— Instrução dada A —
No trecho para leitura, qual era o valor da dívida que a Ucrânia tinha?

— Trecho para leitura —
========================================================================

A Bloomberg, ao defender junto ao público os envios ilegais dos EUA de
armas e treinadores para a Ucrânia, faz aqui um truque de
prestidigitação: a utilização da ambiguidade
(equivocation)
em que as palavras "governo" e "país" são
utilizadas como sinónimos. Agora estas categorias muito importantes para
o entendimento desta crise patrocinada pelos EUA (a diferença entre
governo, estado e país) foram embrulhadas em conjunto à moda
orwelliana.
Dito isto, a utilização da expressão "turvou a
questão" na mesma sentença em causa é uma
projecção clássica. Turvar a questão é
precisamente o que esta passagem, na verdade todo o artigo, faz melhor. De
facto, a utilização desta expressão é extremamente
bizarra a insurgência "pró russos" turvou a
questão é o que gramaticalmente esta sentença nos instrui
a inferir. Isto é circular, porque logicamente a própria
questão é a da insurgência e suas causas. O que
literalmente está a ser dito é que a questão se turvou a
si própria. O autor tenta quebrar nossas capacidades cognitivas nas
rochas da tautologia. Literalmente, o autor disse que a existência da
insurgência turvou a questão do (entendimento?) da
existência da insurgência.
Na última sentença, dizem-nos que "Também mergulhou a
Ucrânia numa crise económica...". Assim, com esta
sentença somos instruídos a escolher entre "as NU" ou
"o conflito", sendo "o conflito" [a opção]
mais razoável.
E este ponto é evidentemente falso a dívida de 15 mil
milhões de euros com que a Ucrânia arcava foi uma das causas do
facto de Yanukovich voltar-se para a Rússia em Novembro de 2013, a qual
por intermédio da China obteve um salvamento
(bail out)

========================================================================

— Registros fornecidos —
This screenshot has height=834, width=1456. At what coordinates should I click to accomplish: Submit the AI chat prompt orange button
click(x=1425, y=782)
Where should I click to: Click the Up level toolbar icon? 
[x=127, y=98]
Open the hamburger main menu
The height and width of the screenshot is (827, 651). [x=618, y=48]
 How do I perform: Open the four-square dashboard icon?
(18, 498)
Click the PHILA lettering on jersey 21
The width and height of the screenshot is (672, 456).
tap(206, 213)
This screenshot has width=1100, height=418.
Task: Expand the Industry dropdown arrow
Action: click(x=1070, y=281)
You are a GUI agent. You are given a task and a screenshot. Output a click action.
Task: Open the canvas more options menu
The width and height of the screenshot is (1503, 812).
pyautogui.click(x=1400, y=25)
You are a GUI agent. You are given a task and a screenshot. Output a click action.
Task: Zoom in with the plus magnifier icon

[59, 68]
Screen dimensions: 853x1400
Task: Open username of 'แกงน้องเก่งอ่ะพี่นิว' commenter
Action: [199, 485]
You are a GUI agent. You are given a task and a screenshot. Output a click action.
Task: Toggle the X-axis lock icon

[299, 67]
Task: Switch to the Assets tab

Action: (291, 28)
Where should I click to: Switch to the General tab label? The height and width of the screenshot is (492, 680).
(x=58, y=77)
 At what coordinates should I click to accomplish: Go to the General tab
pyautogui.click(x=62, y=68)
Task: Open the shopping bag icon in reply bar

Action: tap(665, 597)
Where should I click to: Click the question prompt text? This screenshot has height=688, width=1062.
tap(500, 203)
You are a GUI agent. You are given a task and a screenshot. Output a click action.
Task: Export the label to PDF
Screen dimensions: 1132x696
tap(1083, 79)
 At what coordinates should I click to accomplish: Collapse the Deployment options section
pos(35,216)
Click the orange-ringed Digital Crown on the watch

========================================================================

— Instrução dada B —
Altere os registros desde a linha que contém "At what coordinates should I click to accomplish: Collapse" até o fim dos registros, com as duas pontas incluídas, e escreva essas linhas de novo. Troque "Digital Crown" por "side button" e mantenha todo o resto igual.

— Resolução comentada A —
15 mil milhões de euros.

— Resolução comentada B —
 At what coordinates should I click to accomplish: Collapse the Deployment options section
pos(35,216)
Click the orange-ringed side button on the watch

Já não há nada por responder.